Trump even made follow-up calls Thursday morning to talk about how good the media coverage was of their bipartisan deal, issuing a tweet at Pelosi's request saying that hundreds of thousands of undocumented immigrants brought to the United States as children should not fear deportation over the next six months.

It was a classic insider move by two classic insiders, winning plaudits from their colleagues but creating apprehension among some liberal activists who want constant confrontation with a president whom they deem unfit for office.

Boxer has no plans to serve as an armchair quarterback about how her close friends make their decisions. She just wants to help Pelosi and Schumer knock off as many Republicans as possible in next year's midterm elections.

Still, so much keeps happening that Boxer finds it jarring to watch from 3,000 miles away. "I feel like it's been three years since I've been in the Senate," she said, not even eight months out of office.

PAC for a Change was originally a federal leadership committee similar to what most members of Congress have, limited to $5,000 donations and corresponding contributions to candidates for office. In retirement, Boxer expected to keep doling out those checks to her former Senate colleagues and possibly serve some informal advisory role in the Clinton administration.

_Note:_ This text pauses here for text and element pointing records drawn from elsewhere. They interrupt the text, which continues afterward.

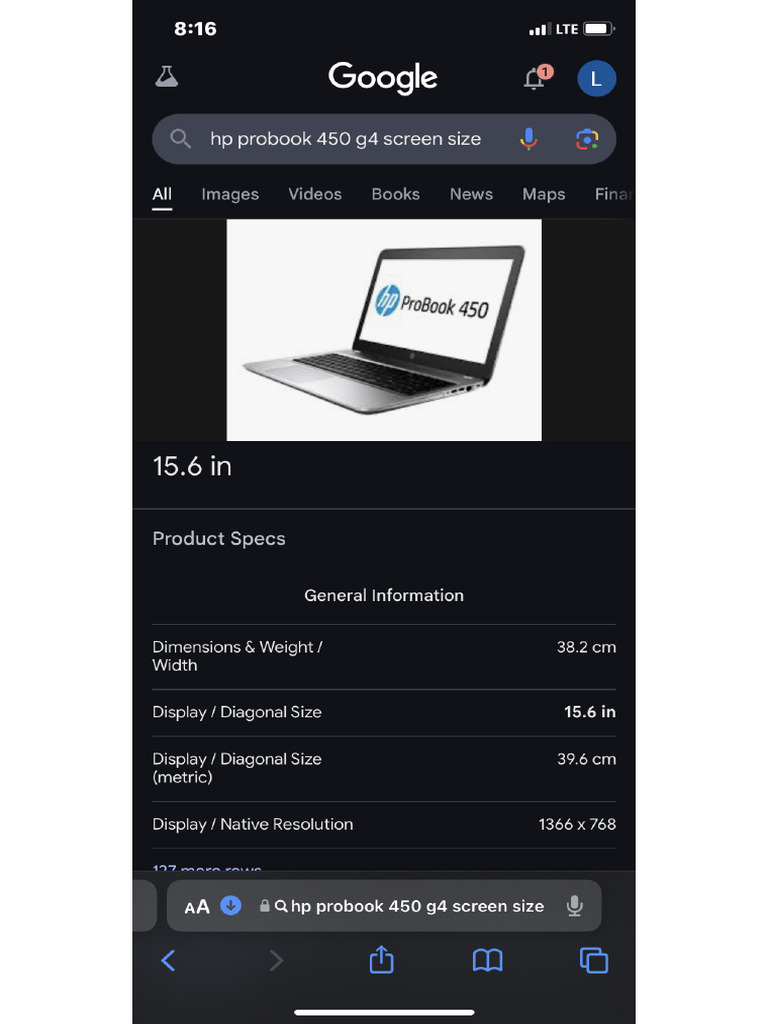Viewport: 768px width, 1024px height.
Task: Switch to the News tab
Action: pyautogui.click(x=471, y=194)
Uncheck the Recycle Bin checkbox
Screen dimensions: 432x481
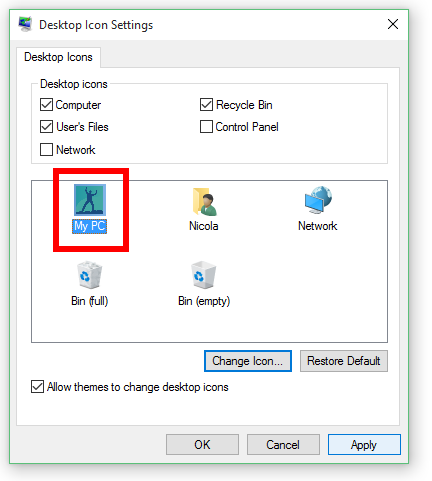point(206,105)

Within days of Trump's upset, Boxer called her longtime campaign manager, Rose Kapolczynski, and her fundraising team. They converted that PAC into two parts: a traditional portion to directly support candidates and a sidecar that is essentially a super PAC collecting unlimited checks.

Speakers at her first few fundraisers included Pelosi and comedian Chelsea Handler, as well as Rep. Adam B. Schiff (Calif.), the outspoken Trump critic who is leading the Democratic side of the House Intelligence Committee's investigation into whether the president's campaign had ties to Russia.

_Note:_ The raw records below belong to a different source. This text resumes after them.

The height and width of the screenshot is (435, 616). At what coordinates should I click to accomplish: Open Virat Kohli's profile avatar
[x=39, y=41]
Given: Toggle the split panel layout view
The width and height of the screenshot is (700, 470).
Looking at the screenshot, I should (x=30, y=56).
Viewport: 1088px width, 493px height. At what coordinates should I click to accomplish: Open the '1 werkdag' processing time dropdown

As of June 30, Boxer's PAC had collected more than $1.3 million, more than $1 million of which came from mega-donors such as the feminist Peg Yorkin, who gave $150,000, and Eli Broad, who donated $50,000, and Andy Khawaja, the billionaire founder of e-commerce giant Allied Wallet, who contributed $100,000.

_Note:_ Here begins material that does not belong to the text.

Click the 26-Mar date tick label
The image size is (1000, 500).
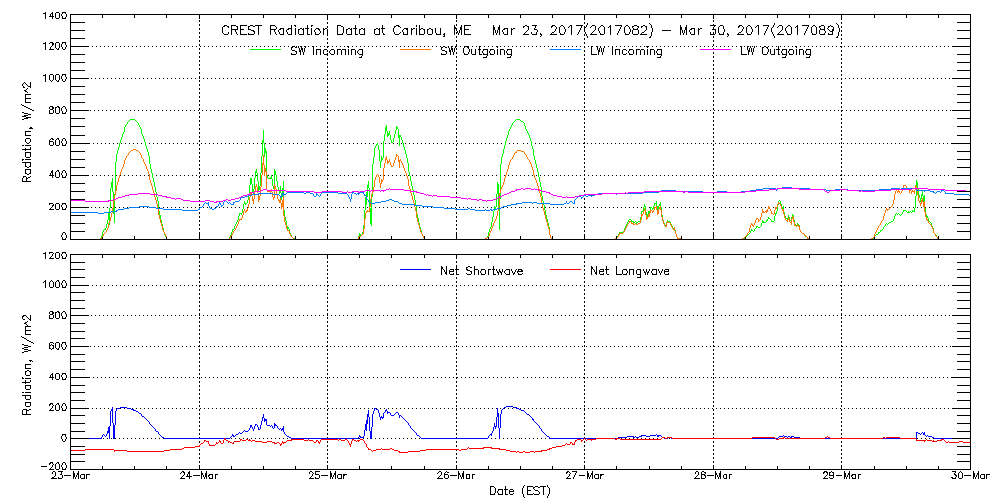457,477
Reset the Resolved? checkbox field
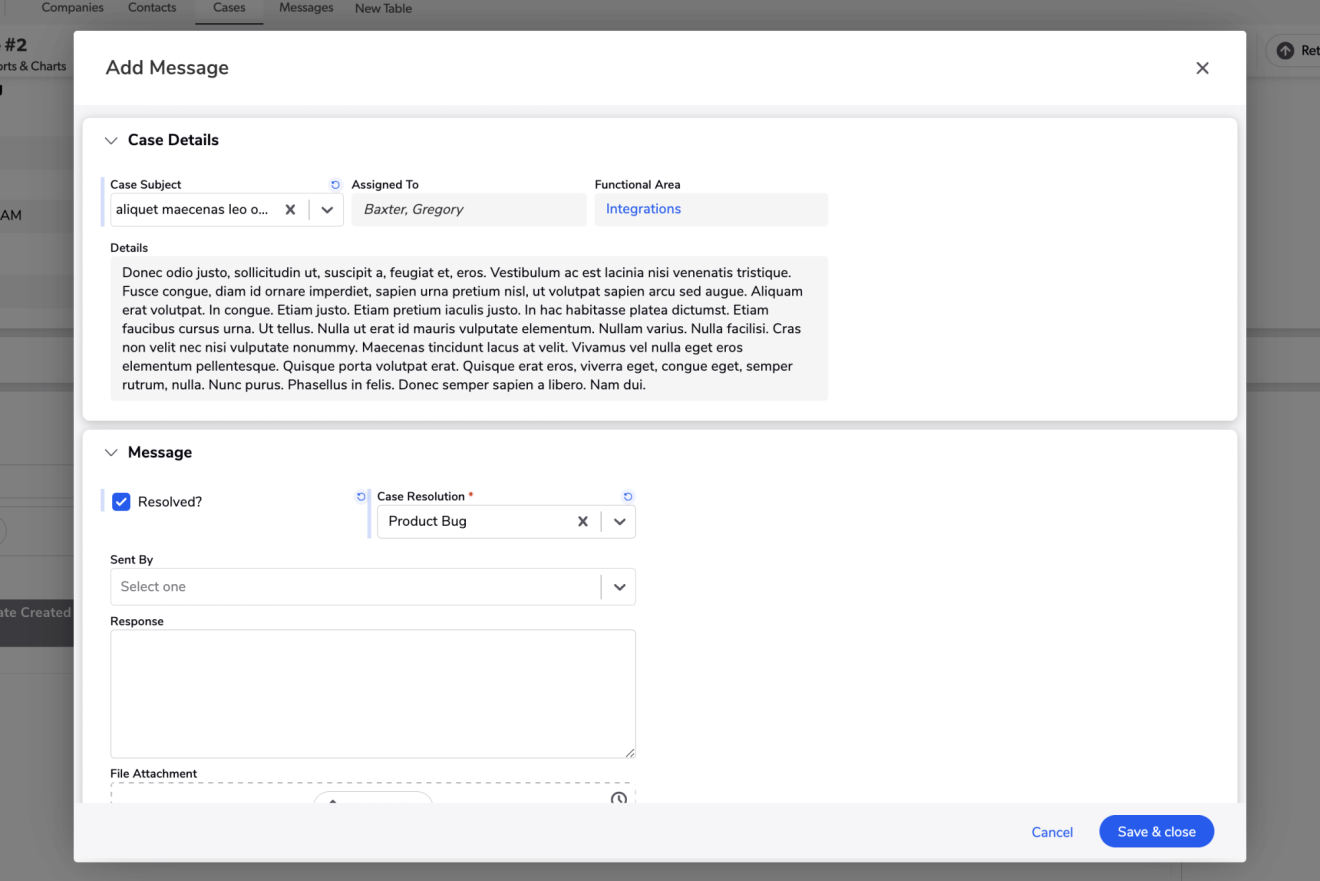The width and height of the screenshot is (1320, 881). (x=361, y=497)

This violates Boxer's belief that unlimited donations should be outlawed, but she's willing to endure the charge of hypocrisy as long as conservative groups collect even larger checks from mega-donors.

"I'm going to play by the same rules as the Koch brothers," Boxer said in a reference to Charles and David Koch. The billionaire brothers donate to politicians and political causes.

The super PAC's first volley into campaigns is a digital ad going after Rep. Darrell Issa (R-Calif.) for his vote to repeal the Affordable Care Act, which features an irreverent video showing Issa as a bobblehead as a hip-hop track plays.

Boxer sounds almost like Trump in describing Issa — "very mean-spirited person" — and notes that he tried to challenge her in 1998 but lost the GOP primary.

Issa sits in one of seven California districts that supported Clinton last year but backed a Republican for Congress, making those seats prime targets for Democrats in next year's midterm elections. They need a net gain of 24 seats to win back the majority. Boxer noted that all seven of those California Republicans voted to repeal the ACA, something her PAC will focus on in future ads against those GOP lawmakers.

Ultimately, Democrats need to do more than criticize Republicans. Boxer believes that the 2016 disappointment came about because there was never a full reunification of the wings that backed Clinton and Sen. Bernie Sanders (I-Vt.) during the primary.

"We have to marry up the two sides," she said. "If we stand in our corners, that's a losing strategy."

She wants a truly wide-open 2020 presidential primary to help heal those wounds, which could be considered slight criticism of how the Democratic National Committee handled last year's race amid charges of Clinton favoritism.

"It's time to see who can organically build the coalition," she said.

And depending on how successful she is, Boxer will be ready in three years to use her super PAC to boost whoever emerges in "untethered" fashion: "This is the moment when you want to be free to say what you want."